Repeat every record exactly as written.

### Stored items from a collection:
┌──
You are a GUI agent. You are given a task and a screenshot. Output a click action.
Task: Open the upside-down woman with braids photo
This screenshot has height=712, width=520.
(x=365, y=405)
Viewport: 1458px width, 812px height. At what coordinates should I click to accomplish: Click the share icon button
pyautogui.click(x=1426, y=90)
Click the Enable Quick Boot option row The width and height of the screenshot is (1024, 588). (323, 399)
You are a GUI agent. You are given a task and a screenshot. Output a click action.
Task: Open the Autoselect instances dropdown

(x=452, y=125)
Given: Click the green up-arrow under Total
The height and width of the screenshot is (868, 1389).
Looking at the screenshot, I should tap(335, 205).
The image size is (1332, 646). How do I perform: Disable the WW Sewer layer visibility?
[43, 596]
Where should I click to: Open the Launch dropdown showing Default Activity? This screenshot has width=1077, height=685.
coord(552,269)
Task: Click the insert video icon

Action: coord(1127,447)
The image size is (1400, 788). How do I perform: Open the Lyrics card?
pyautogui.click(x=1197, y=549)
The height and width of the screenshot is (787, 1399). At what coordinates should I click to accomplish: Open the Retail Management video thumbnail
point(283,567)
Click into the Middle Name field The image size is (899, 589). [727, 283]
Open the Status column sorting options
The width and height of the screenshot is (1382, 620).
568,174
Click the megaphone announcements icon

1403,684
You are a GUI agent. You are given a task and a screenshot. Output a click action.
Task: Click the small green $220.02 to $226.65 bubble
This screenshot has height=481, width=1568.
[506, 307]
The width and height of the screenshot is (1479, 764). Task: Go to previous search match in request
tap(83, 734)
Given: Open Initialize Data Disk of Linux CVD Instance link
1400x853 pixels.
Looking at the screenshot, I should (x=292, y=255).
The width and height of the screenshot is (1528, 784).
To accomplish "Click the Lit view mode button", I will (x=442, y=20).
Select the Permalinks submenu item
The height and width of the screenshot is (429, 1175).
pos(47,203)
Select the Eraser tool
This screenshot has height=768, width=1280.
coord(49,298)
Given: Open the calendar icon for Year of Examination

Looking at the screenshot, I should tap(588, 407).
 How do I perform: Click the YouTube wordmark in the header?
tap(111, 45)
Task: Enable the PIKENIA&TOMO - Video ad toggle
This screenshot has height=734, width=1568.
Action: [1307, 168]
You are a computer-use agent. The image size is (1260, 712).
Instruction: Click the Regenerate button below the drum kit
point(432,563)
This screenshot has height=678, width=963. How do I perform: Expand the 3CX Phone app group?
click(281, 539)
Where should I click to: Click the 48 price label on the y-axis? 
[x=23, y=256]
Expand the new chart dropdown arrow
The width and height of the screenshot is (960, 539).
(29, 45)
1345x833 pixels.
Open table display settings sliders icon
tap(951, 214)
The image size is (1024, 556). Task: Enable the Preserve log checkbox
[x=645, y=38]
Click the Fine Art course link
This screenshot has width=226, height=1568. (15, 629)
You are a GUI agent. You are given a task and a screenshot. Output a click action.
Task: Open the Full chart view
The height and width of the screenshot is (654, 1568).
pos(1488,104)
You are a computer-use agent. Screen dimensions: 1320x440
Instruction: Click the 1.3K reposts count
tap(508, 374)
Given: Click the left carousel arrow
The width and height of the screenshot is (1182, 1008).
└──
### Solved problem:
You are a GUI agent. You are given a task and a screenshot. Output a click action.
Task: Open the upside-down woman with braids photo
This screenshot has height=712, width=520.
(x=365, y=405)
Viewport: 1458px width, 812px height. At what coordinates should I click to accomplish: Click the share icon button
pyautogui.click(x=1426, y=90)
Click the Enable Quick Boot option row The width and height of the screenshot is (1024, 588). (323, 399)
You are a GUI agent. You are given a task and a screenshot. Output a click action.
Task: Open the Autoselect instances dropdown

(x=452, y=125)
Given: Click the green up-arrow under Total
The height and width of the screenshot is (868, 1389).
Looking at the screenshot, I should tap(335, 205).
The image size is (1332, 646). How do I perform: Disable the WW Sewer layer visibility?
[43, 596]
Where should I click to: Open the Launch dropdown showing Default Activity? This screenshot has width=1077, height=685.
coord(552,269)
Task: Click the insert video icon

Action: coord(1127,447)
The image size is (1400, 788). How do I perform: Open the Lyrics card?
pyautogui.click(x=1197, y=549)
The height and width of the screenshot is (787, 1399). At what coordinates should I click to accomplish: Open the Retail Management video thumbnail
point(283,567)
Click into the Middle Name field The image size is (899, 589). [727, 283]
Open the Status column sorting options
The width and height of the screenshot is (1382, 620).
568,174
Click the megaphone announcements icon

1403,684
You are a GUI agent. You are given a task and a screenshot. Output a click action.
Task: Click the small green $220.02 to $226.65 bubble
This screenshot has height=481, width=1568.
[506, 307]
The width and height of the screenshot is (1479, 764). Task: Go to previous search match in request
tap(83, 734)
Given: Open Initialize Data Disk of Linux CVD Instance link
1400x853 pixels.
Looking at the screenshot, I should (x=292, y=255).
The width and height of the screenshot is (1528, 784).
To accomplish "Click the Lit view mode button", I will (x=442, y=20).
Select the Permalinks submenu item
The height and width of the screenshot is (429, 1175).
pos(47,203)
Select the Eraser tool
This screenshot has height=768, width=1280.
coord(49,298)
Given: Open the calendar icon for Year of Examination

Looking at the screenshot, I should tap(588, 407).
 How do I perform: Click the YouTube wordmark in the header?
tap(111, 45)
Task: Enable the PIKENIA&TOMO - Video ad toggle
This screenshot has height=734, width=1568.
Action: [1307, 168]
You are a computer-use agent. The image size is (1260, 712).
Instruction: Click the Regenerate button below the drum kit
point(432,563)
This screenshot has height=678, width=963. How do I perform: Expand the 3CX Phone app group?
click(281, 539)
Where should I click to: Click the 48 price label on the y-axis? 
[x=23, y=256]
Expand the new chart dropdown arrow
The width and height of the screenshot is (960, 539).
(29, 45)
1345x833 pixels.
Open table display settings sliders icon
tap(951, 214)
The image size is (1024, 556). Task: Enable the Preserve log checkbox
[x=645, y=38]
Click the Fine Art course link
This screenshot has width=226, height=1568. (15, 629)
You are a GUI agent. You are given a task and a screenshot. Output a click action.
Task: Open the Full chart view
The height and width of the screenshot is (654, 1568).
pos(1488,104)
You are a computer-use agent. Screen dimensions: 1320x440
Instruction: Click the 1.3K reposts count
tap(508, 374)
Given: Click the left carousel arrow
The width and height of the screenshot is (1182, 1008).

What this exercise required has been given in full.